The Underwriter Exemption requires that the rights and interests evidenced by
the certificates not be "subordinated" to the rights and interests evidenced by
other certificates of the same trust.  The Underwriter Exemption requires that
certificates acquired by a Plan have received a rating at the time of their
acquisition that is in one of the three highest generic rating categories of
Standard & Poor's Corporation, Moody's Investors Service, Inc., Duff & Phelps
Inc. or Fitch Investors Service, Inc.  The Underwriter Exemption specifies that
the pool trustee must not be an affiliate of the pool sponsor, nor an affiliate
of the Underwriter, the pool servicer, any obligor with respect to mortgage
loans included in the trust constituting more than five percent of the aggregate
unamortized principal balance of the assets in the trust, or any affiliate of
such entities.  Finally, the Underwriter Exemption stipulates that any Plan
investing in the certificates must be an "accredited investor" as defined in
Rule 501(a)(1) of Regulation D of the Securities and Exchange Commission under
the Securities Act of 1933.

     Any Plan fiduciary which proposes to cause a Plan to purchase Securities
should consult with their counsel concerning the impact of ERISA and the Code,
the applicability of PTE 83-1 and the Underwriter Exemption, and the potential
consequences in their specific circumstances, prior to making such investment.
Moreover, each Plan fiduciary should determine whether under the general
fiduciary standards of investment procedure and diversification an investment in
the Securities is appropriate for the Plan, taking into account the overall
investment policy of the Plan and the composition of the Plan's investment
portfolio.

                                LEGAL INVESTMENT

     The Prospectus Supplement for each series of Securities will specify which,
if any, of the classes of Securities offered thereby constitute "mortgage
related securities" for purposes of the Secondary Mortgage Market Enhancement
Act of 1984 ("SMMEA").  Classes of Securities that qualify as "mortgage related
securities" will be legal investments for persons, trusts, corporations,
partnerships, associations, business trusts, and business entities (including
depository institutions, life insurance companies and pension funds) created
pursuant to or existing under the laws of the United States or of any state
(including the District of Columbia and Puerto Rico) whose authorized

                                       89

 
investments are subject to state regulations to the same extent as, under
applicable law, obligations issued by or guaranteed as to principal and interest
by the United States or any such entities.  Under SMMEA, if a state enacted
legislation prior to October 4, 1991 specifically limiting the legal investment
authority of any such entities with respect to "mortgage related securities",
securities will constitute legal investments for entities subject to such
legislation only to the extent provided therein.  Approximately twenty-one
states adopted such legislation prior to the October 4, 1991 deadline.  SMMEA
provides, however, that in no event will the enactment of any such legislation
affect the validity of any contractual commitment to purchase, hold or invest in
securities, or require the sale or other disposition of securities, so long as
such contractual commitment was made or such securities were acquired prior to
the enactment of such legislation.

__Direction 1__
According to the prospectus extract, about how many states adopted legislation limiting legal investment in mortgage related securities before the October 4, 1991 deadline?

__Exercise material__
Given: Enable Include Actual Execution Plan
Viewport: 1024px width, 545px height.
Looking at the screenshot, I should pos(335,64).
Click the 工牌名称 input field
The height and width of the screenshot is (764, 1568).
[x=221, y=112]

__Direction 2__
Rewrite the rows above, after the prospectus extract, with "Viewport" switched to "Screen size" and everything else left the same.

__Task output 1__
Approximately twenty-one states.

__Task output 2__
Given: Enable Include Actual Execution Plan
Screen size: 1024px width, 545px height.
Looking at the screenshot, I should pos(335,64).
Click the 工牌名称 input field
The height and width of the screenshot is (764, 1568).
[x=221, y=112]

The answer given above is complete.